Character-based Neural Machine Translation
Marta R. Costa-Juss\`a, Jos\'e A. R. Fonollosa

TL;DR
This paper introduces a character-based neural machine translation system that effectively handles large vocabularies and morphological complexity, leading to improved translation quality.
Contribution
It proposes a novel character-based embedding approach with convolutional and highway layers, replacing traditional word lookup methods in neural MT.
Findings
Achieved up to 3 BLEU point improvements on German-English translation.
Demonstrated effectiveness even for non-morphologically rich source languages.

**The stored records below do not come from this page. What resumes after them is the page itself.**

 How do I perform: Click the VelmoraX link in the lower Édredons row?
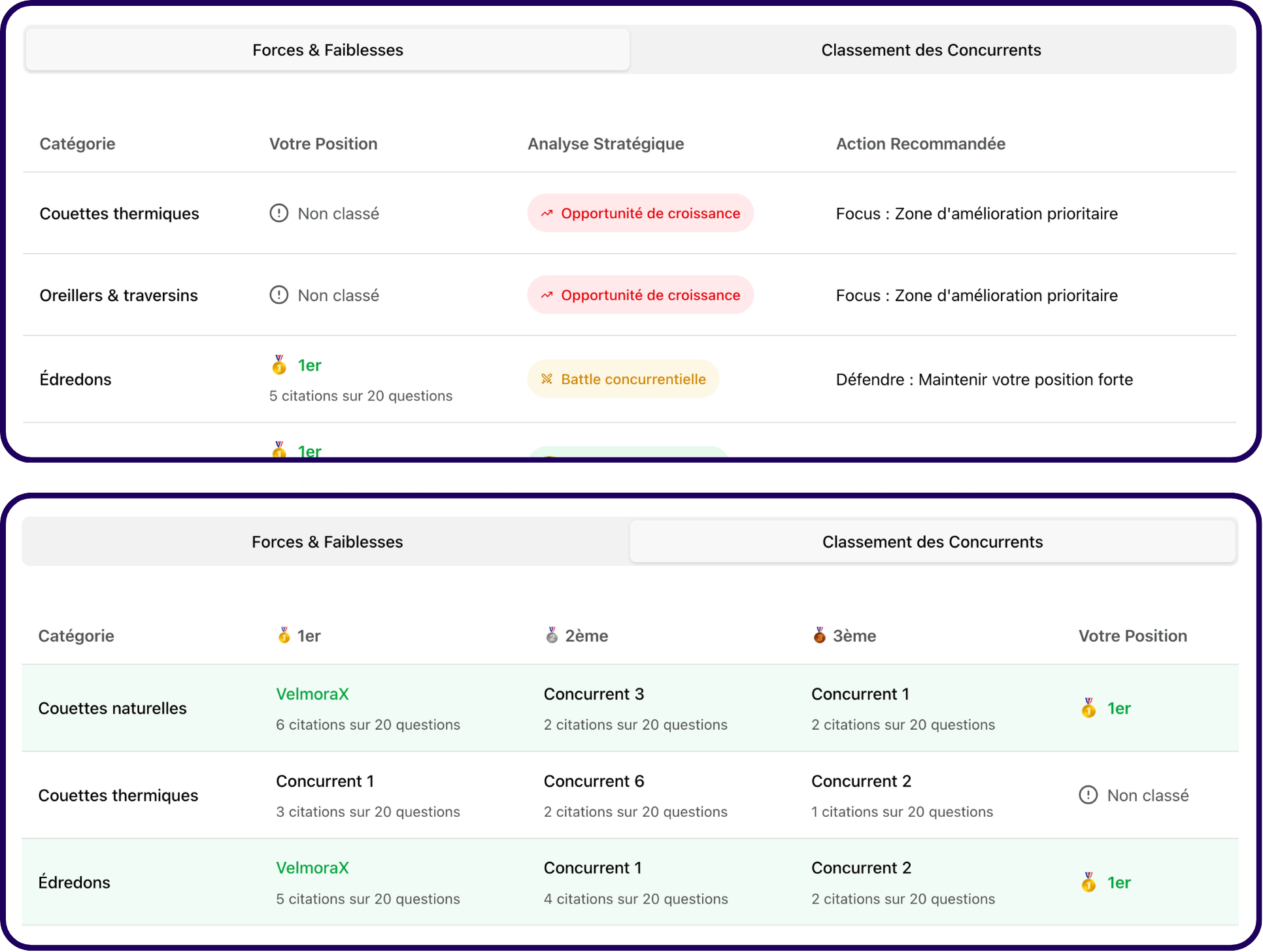[x=312, y=868]
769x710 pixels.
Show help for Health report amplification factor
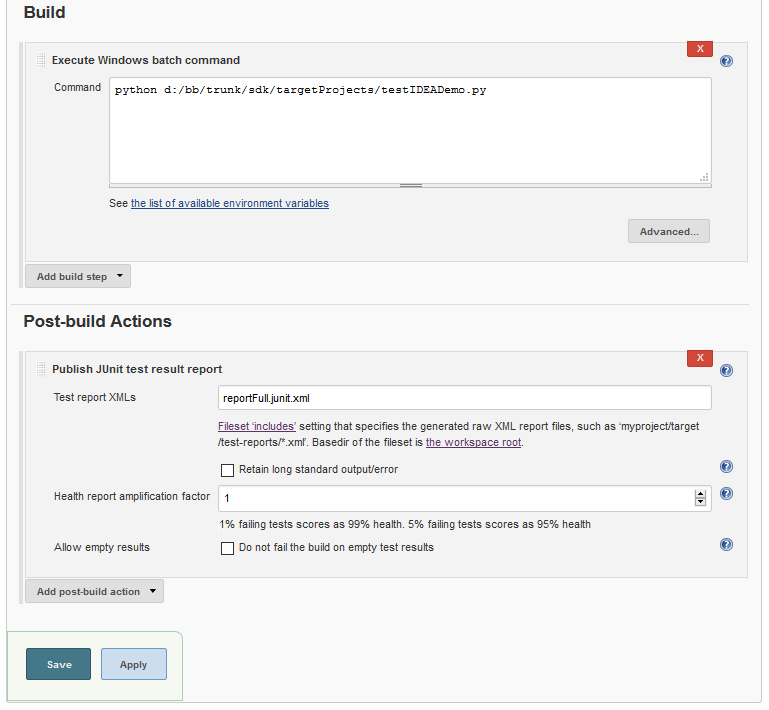726,493
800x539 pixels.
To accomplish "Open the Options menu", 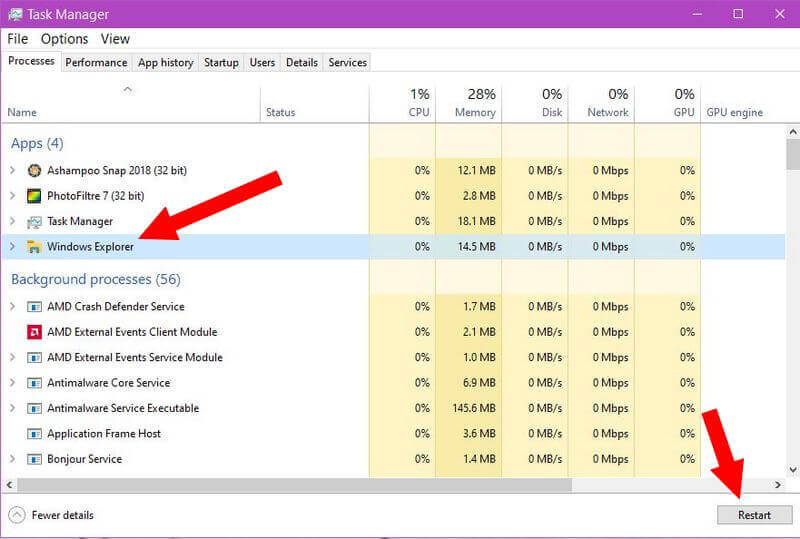I will [x=64, y=39].
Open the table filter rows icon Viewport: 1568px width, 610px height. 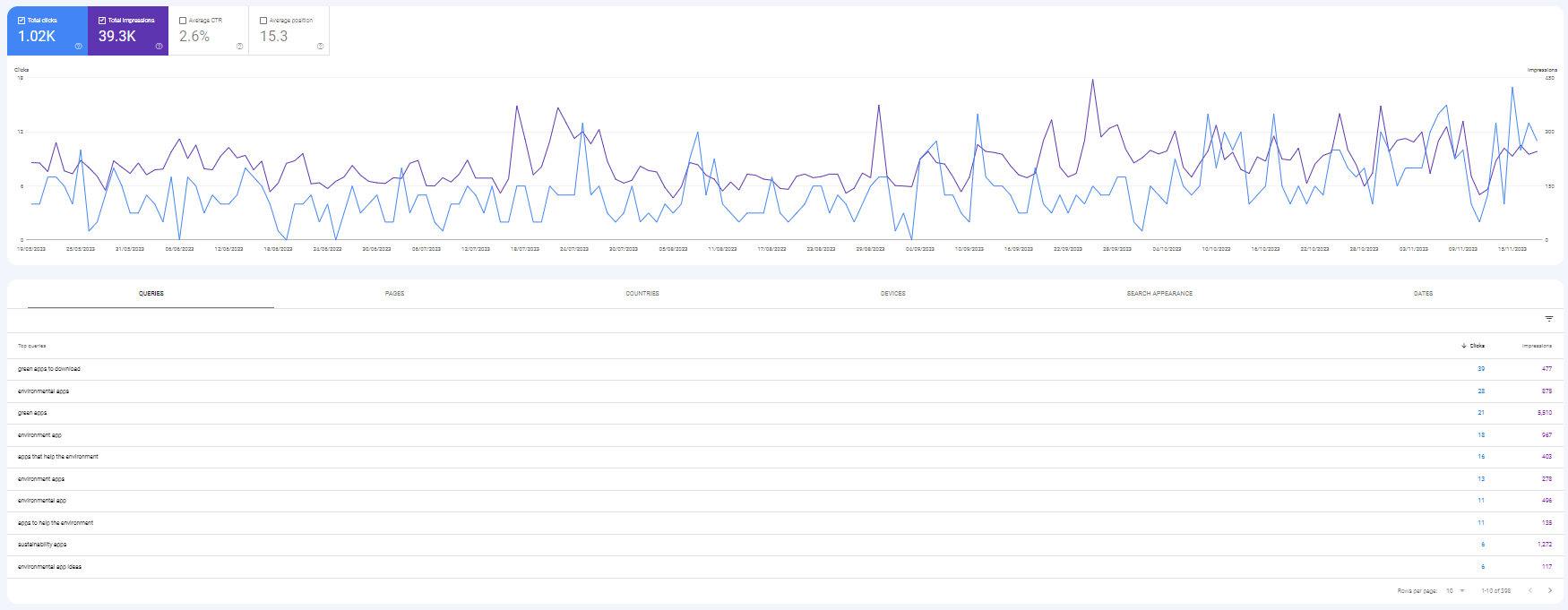tap(1549, 319)
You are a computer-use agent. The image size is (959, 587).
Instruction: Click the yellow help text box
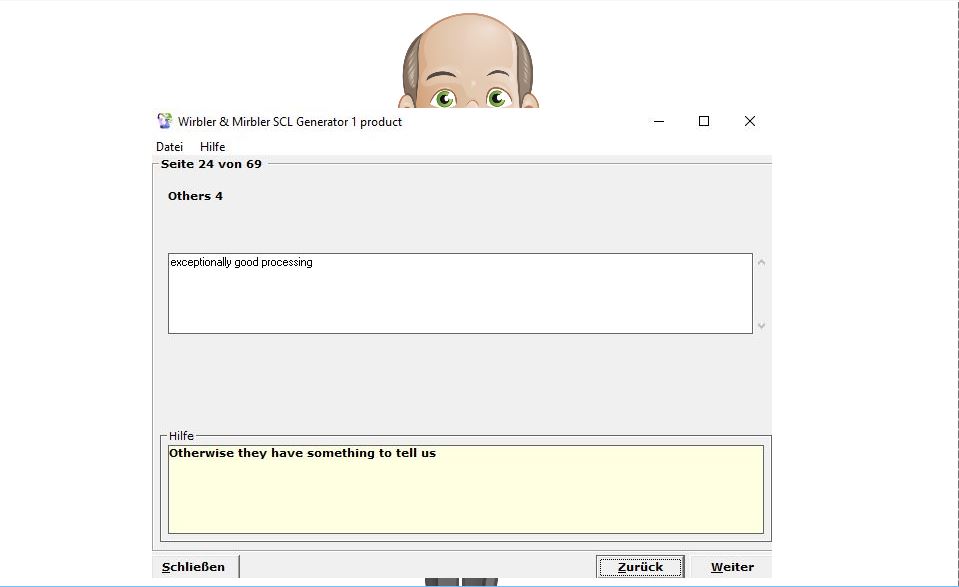point(465,489)
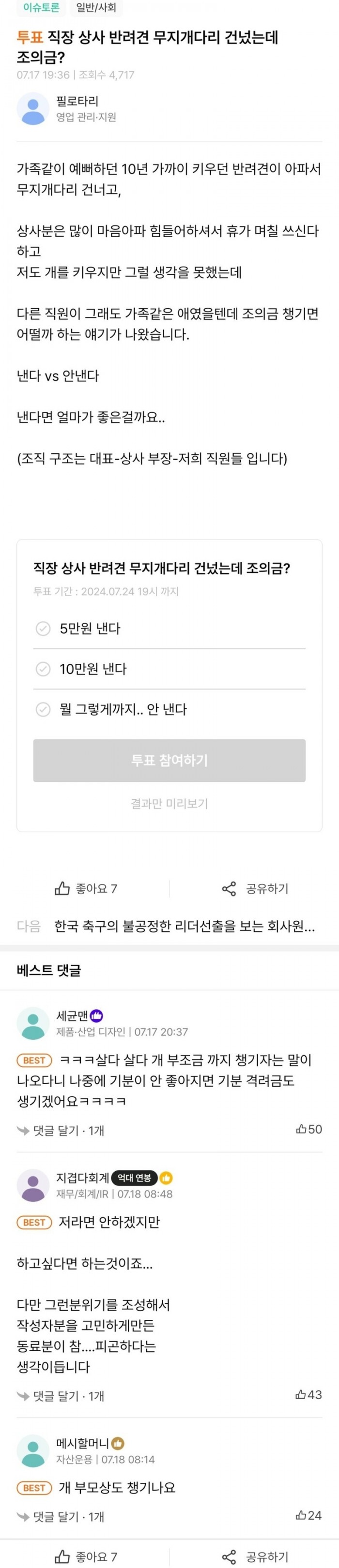Click the share icon below the poll
Image resolution: width=339 pixels, height=1568 pixels.
229,889
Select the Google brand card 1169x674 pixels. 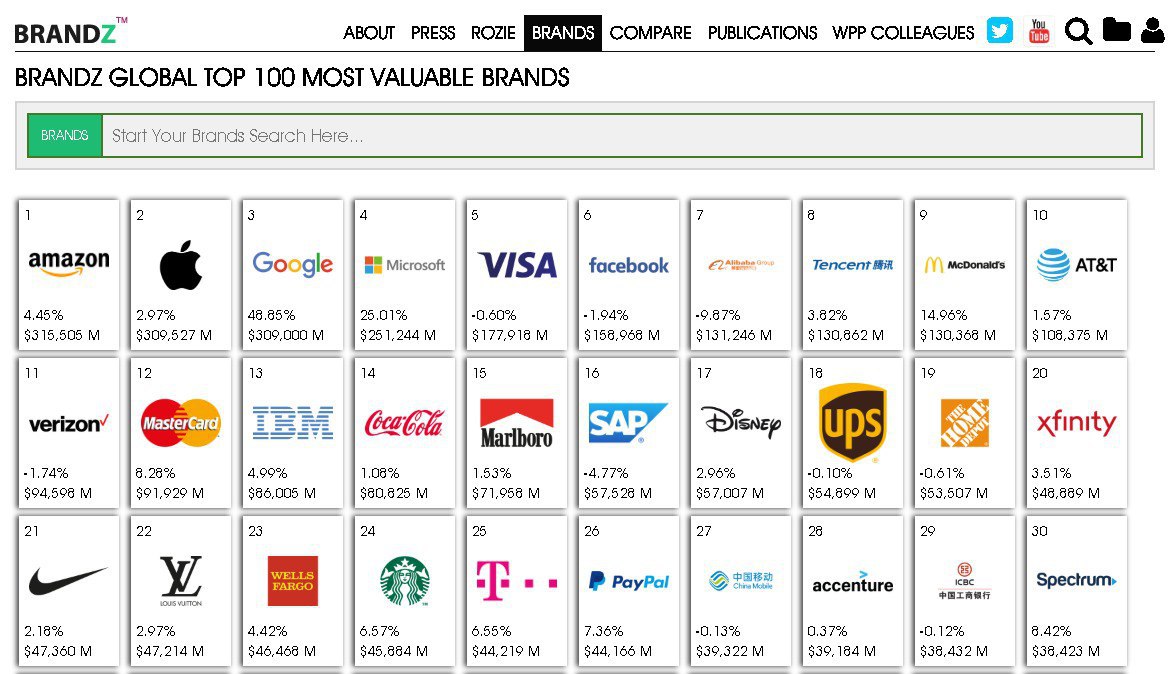coord(293,274)
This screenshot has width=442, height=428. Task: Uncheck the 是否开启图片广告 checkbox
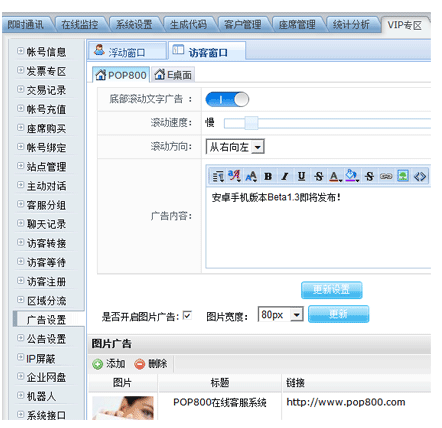(187, 315)
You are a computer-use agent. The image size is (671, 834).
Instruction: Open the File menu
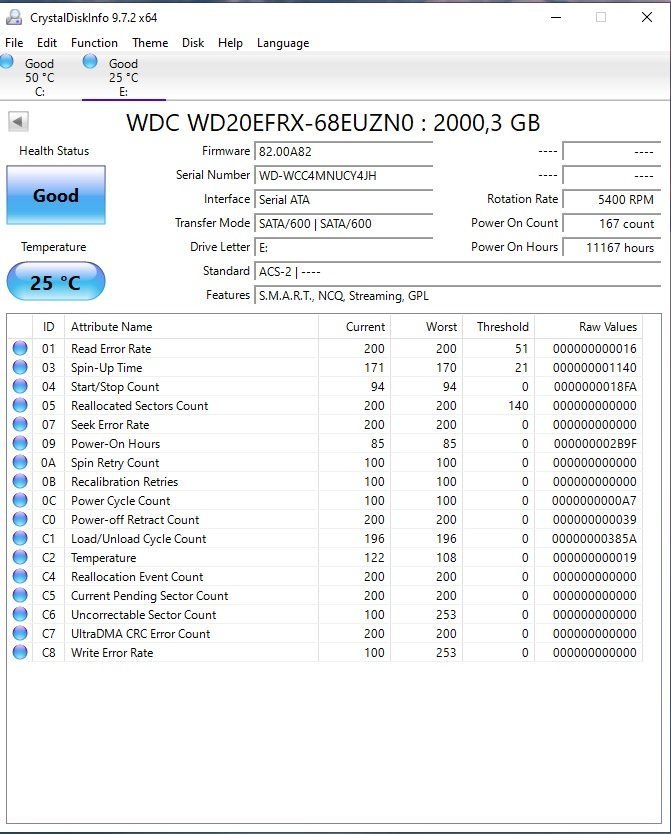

Provided a scalable solution for large-vocabulary neural machine translation.
Abstract
Neural Machine Translation (MT) has reached state-of-the-art results. However, one of the main challenges that neural MT still faces is dealing with very large vocabularies and morphologically rich languages. In this paper, we propose a neural MT system using character-based embeddings in combination with convolutional and highway layers to replace the standard lookup-based word representations. The resulting unlimited-vocabulary and affix-aware source word embeddings are tested in a state-of-the-art neural MT based on an attention-based bidirectional recurrent neural network. The proposed MT scheme provides improved results even when the source language is not morphologically rich. Improvements up to 3 BLEU points are obtained in the German-English WMT task.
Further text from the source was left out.